In the latest installment of what the unprecedented leak of Justice Sam Alito's alleged majority opinion to overturn Roe v. Wade has wrought, young teenage "activists" descended this last weekend on the residential home of Justice Amy Coney Barrett to protest. With armed guards visible in the background of their display, the young girls wrapped their own hands, smeared their own make-up, splattered their own white pants with fake blood, and taped their own mouths shut.
All of this was to symbolize the "silencing and shackling" of women should the Court actually put an end to the judicially-imposed constitutional "right" to kill unborn children before birth.
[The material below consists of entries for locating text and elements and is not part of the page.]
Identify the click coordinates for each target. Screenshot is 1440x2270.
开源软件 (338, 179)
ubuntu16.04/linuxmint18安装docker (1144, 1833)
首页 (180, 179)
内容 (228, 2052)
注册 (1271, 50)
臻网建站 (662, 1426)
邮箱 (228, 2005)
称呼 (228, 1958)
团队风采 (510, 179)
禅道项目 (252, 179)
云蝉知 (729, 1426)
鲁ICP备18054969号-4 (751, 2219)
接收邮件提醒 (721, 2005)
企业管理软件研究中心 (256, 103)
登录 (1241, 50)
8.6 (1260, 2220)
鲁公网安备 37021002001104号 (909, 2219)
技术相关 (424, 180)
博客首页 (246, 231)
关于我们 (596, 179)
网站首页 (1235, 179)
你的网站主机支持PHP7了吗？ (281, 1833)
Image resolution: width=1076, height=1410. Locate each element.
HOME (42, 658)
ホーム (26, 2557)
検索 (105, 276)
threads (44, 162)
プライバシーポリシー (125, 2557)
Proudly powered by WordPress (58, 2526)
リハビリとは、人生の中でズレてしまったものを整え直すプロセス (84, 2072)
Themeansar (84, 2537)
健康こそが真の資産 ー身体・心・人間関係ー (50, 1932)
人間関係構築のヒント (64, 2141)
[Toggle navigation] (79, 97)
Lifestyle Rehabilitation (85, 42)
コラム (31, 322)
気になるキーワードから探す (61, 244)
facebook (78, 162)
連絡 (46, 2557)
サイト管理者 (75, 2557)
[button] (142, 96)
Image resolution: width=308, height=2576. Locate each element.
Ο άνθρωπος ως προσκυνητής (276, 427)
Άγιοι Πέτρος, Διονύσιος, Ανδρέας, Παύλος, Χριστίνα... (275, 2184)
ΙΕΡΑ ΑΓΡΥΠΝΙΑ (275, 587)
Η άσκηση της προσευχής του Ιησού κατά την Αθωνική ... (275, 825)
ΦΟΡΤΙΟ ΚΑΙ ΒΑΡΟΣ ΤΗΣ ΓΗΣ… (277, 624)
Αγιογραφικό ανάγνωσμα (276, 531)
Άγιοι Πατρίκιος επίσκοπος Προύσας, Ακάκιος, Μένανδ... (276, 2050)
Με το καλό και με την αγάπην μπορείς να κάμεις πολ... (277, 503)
There's something particularly shocking about that video. Set aside the costumes, and ignore the bizarre spectacle of the girls holding dolls which inadvertently represented the obvious humanity they wish to portray as mere clumps of cells, and just look at this girl. She's 15. She looks 15. She sounds 15. The voice, the face, the comportment. They all appear somewhere between 13-16.
What a disgraceful commentary on our culture that we have so idolized politics, so deified our own minds, desires, and urges, so ceded moral authority to the passions of youth, that so many young ones find their sense of purpose and enjoyment not in adolescent innocence or mischiefs, but in petulant activism.
That we have raised successive generations to feel their way through life is bad enough. That we have deprived them of the discipline to think critically about issues is far worse.
The tweet itself demonstrates a fundamental misunderstanding of abortion law in the United States. Roe v Wade represented a nationalized, abortion mandate that took the power to legislate the issue out of the hands of the people. Applying the label "fascist" to those who wish to remove that authority from government and put it once again in the hands of the people is a bizarre take for those whose rallying cry is to "keep your laws off my body."
Beyond that, notice in the first ten seconds of the video the two lead performers in this public drama can't agree whether their dress-up spectacle is "terrifying" or "powerful." Judging by the somewhat paltry turnout at their event, I can't speak to how powerful it will prove to be, but peeling back the layers of what this associated movement is about, reveals a terrifying truth.
The aggressive and provocative stunt at the private residence of Justice Barrett comes just days after a would-be assassin was arrested outside Justice Brett Kavanaugh's home. Additionally, as reported at Not the Bee, 41 pro-life organizations and churches were vandalized over a recent 40 day span. Meanwhile, the threats have been pouring in from angry, youth-led abortion organizations like this one from "Jane's Revenge":
"We will never stop, back down, slow down, or retreat. We did not want this; but it is upon us, and so we must deal with it proportionally. We exist in confluence and solidarity with all others in the struggle for complete liberation. Our recourse now is to defend ourselves and to build robust, caring communities of mutual aid, so that we may heal ourselves without the need of the medical industry or any other intermediary. Through attacking, we find joy, courage, and strip the veneer of impenetrability held by these violent institutions," the group wrote in a recent letter.
Notice the unmasked projection in that statement – accusing the pro-life cause of housing "violent institutions," while at the same time boasting of the joy they find in "attacking."
There was a time when such reckless hyperbole was intentionally employed by emotionally and psychologically mature adults who were merely wanting to use exaggeration to make a point. Today it has become the domain of the young, morally rudderless, and desperate.
I pray I'm wrong, but I'd be shocked if this ends well.